New Rolls-Royce Phantom: The most technologically advanced Rolls ever is revealed in London

Rolls-Royce doesn’t release very models very often, so when it does, they’re pretty incredible. Today in London, Rolls-Royce unveiled the latest version of its flagship Phantom model, and it’s the most advanced, ambitious car the brand from Goodwood has ever made.

New Rolls-Royce Phantom: The most technologically advanced Rolls ever is revealed in London

From the front, the new Phantom looks pretty forceful, and thanks to seamless panels, an abundance of chrome and somewhat slick lines, it’s classic and brutal at the same time. As you’d expect from a Rolls-Royce, the front of the car is dominated by a grand but integrated grille, and the square styling of the car makes it look like a slab of luxury hovering above the road’s surface. Look closer, however, and you’ll see that while it’s still unmistakably a Rolls-Royce, it’s still an extremely advanced car.


The new Phantom’s squinty new headlights are ultra-bright thanks to LED technology, and a closer look at the grille reveals a camera used for several of the car’s autonomous functions.

On the inside, the new Rolls-Royce Phantom takes things further. Among all the stitched leather and wood, there’s also an exciting new feature for car interior design. Instead of a dashboard filled with an infotainment screen, air-conditioning and a glovebox, Rolls-Royce has created a glass-covered space that can be completely customised by the owner. Called the Gallery, it should appeal to people who really want to make their Phantom different – and don’t have the money to collaborate on a one-off model like the Sweptail.


At the launch event today, Rolls-Royce unveiled two or three gallery designs, including a pattern produced using an algorithm created in 24-karat gold. Yes, it’s ridiculous, but for customers who have no real budget for these things, it’s a good way of helping them stamp their own identity – or their brand – onto the car.

When you do want information, though, the Rolls-Royce also features a 12.3in TFT screen that eases out of the dashboard, displaying the satnav, media information and more. As for the other in-car tech, it’s relatively hard to say. Rolls-Royce has said the new Phantom features a Wi-Fi hotspot – which isn’t exactly groundbreaking – along with “the latest navigation and entertainment systems”. IT also says the Phantom includes a groundbreaking head-up display, although I didn’t get to see it in action.

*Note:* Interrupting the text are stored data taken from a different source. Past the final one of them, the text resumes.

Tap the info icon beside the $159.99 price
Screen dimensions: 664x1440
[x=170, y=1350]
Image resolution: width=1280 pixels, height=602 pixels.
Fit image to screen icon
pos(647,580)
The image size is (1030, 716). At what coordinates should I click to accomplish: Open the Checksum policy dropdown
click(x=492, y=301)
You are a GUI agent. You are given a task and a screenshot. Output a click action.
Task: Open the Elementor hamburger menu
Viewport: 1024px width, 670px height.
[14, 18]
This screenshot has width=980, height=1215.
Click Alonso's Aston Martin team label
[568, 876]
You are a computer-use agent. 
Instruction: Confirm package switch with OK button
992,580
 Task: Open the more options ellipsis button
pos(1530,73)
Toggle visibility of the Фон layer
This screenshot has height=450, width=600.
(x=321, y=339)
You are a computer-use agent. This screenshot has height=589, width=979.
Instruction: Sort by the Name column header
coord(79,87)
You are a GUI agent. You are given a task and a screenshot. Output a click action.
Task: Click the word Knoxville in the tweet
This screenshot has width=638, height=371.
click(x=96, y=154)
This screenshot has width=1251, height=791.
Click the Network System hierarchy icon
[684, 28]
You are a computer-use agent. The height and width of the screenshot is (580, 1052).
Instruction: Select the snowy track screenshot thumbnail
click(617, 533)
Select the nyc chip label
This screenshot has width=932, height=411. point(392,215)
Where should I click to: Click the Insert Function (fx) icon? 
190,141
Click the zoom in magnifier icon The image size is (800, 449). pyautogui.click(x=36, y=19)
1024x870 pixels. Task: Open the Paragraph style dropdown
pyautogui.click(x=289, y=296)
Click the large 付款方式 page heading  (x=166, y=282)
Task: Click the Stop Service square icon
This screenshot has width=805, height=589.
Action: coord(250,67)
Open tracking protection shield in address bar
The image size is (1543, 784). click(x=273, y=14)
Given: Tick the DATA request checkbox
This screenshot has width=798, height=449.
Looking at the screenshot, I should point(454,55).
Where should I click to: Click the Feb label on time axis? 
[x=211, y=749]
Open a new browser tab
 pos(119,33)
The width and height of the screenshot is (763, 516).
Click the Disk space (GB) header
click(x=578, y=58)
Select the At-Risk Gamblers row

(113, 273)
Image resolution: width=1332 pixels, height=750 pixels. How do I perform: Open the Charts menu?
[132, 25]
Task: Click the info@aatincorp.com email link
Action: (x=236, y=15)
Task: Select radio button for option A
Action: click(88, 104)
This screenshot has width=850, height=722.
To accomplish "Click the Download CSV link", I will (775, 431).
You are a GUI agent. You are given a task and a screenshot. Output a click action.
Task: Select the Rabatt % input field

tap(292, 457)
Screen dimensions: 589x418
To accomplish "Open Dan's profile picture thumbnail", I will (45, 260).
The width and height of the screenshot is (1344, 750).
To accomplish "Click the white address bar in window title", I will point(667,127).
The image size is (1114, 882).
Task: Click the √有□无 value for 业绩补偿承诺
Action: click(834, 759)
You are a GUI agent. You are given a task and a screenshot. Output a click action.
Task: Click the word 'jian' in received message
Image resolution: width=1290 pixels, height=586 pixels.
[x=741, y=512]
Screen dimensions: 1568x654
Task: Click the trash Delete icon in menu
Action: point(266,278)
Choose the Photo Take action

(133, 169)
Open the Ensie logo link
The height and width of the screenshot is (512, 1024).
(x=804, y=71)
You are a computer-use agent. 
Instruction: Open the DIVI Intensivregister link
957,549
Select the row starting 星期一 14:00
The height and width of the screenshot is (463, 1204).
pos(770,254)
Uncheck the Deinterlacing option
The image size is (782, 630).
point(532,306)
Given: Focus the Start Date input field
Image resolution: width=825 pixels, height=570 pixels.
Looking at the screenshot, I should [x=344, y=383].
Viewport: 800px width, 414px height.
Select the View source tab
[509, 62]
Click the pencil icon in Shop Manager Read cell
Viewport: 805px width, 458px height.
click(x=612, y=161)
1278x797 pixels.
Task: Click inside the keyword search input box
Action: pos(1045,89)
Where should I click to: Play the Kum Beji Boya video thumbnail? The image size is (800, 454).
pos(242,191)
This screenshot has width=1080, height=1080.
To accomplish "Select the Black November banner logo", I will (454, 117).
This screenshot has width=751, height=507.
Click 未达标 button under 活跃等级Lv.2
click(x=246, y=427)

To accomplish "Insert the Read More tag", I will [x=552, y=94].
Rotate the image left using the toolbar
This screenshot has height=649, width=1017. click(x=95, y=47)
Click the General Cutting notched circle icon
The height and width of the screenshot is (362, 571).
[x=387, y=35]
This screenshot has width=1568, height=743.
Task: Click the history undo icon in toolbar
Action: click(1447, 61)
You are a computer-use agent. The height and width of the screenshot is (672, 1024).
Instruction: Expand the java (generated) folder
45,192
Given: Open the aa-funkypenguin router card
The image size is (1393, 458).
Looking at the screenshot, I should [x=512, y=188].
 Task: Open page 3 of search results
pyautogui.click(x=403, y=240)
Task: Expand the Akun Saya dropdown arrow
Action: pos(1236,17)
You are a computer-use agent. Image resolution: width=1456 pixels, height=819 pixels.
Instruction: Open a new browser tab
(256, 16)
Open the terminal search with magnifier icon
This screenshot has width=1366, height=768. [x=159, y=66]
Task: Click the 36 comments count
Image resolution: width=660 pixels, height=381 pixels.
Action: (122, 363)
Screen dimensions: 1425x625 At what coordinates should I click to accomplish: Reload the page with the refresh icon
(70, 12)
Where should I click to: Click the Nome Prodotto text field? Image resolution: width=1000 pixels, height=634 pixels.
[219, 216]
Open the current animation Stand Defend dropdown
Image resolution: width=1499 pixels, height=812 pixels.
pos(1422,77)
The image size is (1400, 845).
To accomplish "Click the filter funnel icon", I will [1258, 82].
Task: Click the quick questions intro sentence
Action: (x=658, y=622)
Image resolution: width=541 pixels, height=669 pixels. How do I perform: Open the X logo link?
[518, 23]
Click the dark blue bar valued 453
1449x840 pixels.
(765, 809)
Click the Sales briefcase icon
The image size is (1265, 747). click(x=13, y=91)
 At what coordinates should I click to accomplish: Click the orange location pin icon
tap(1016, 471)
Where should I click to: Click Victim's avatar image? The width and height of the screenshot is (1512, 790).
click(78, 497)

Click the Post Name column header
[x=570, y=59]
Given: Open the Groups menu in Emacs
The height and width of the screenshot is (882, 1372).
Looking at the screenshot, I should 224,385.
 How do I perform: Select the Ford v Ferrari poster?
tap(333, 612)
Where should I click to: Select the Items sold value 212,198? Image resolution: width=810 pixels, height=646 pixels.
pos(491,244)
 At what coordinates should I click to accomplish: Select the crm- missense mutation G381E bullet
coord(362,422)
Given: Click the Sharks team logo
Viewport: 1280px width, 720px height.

And there’s also a host of technology onboard that you can’t see, too. For example, the new Phantom’s “Magic Carpet Ride” self-levelling air suspension uses body and wheel acceleration data along with steering inputs – but this time features new Flagbearer tech, too. This system uses images from a stereo camera system integrated in the windscreen to see the road ahead, adjusting the suspension proactively at speeds of up to 100km/h to maintain the best ride possible.


Although the Phantom might not be for performance – after all, going fast isn’t as graceful as gliding – it still features a somewhat ridiculous engine: Rolls-Royce has shoehorned a 6.75-litre twin-turbo V12 powerplant into its new car, and it’s capable of producing 563bhp. However,  it’s not tuned for speed. Instead, the Phantom’s powerplant is built to deliver most of its power at the lower end, keeping noise down, but still providing enough torque to “push-on” without any fuss.

The Phantom’s  V12 is connected to a 8 Speed gearbox which uses Satellite Aided Transmission to make driving more effortless. Simply put, it’s a gearbox that uses satellite navigation data to change gear in advance of bends or junctions – making the driving experience even smoother.


Even though most of the Phantom’s owners will be driven,  the new Rolls-Royce also features a range of technology to help the chaffeur out, too. Rolls-Royce says the new Phantom features an Alertness Assistant, Night Vision and Vision Assist designed to improve driving at night. Active Cruise Control is also included, along with all the usual pre-emptive safety features such as pedestrian and cross-traffic warnings, too.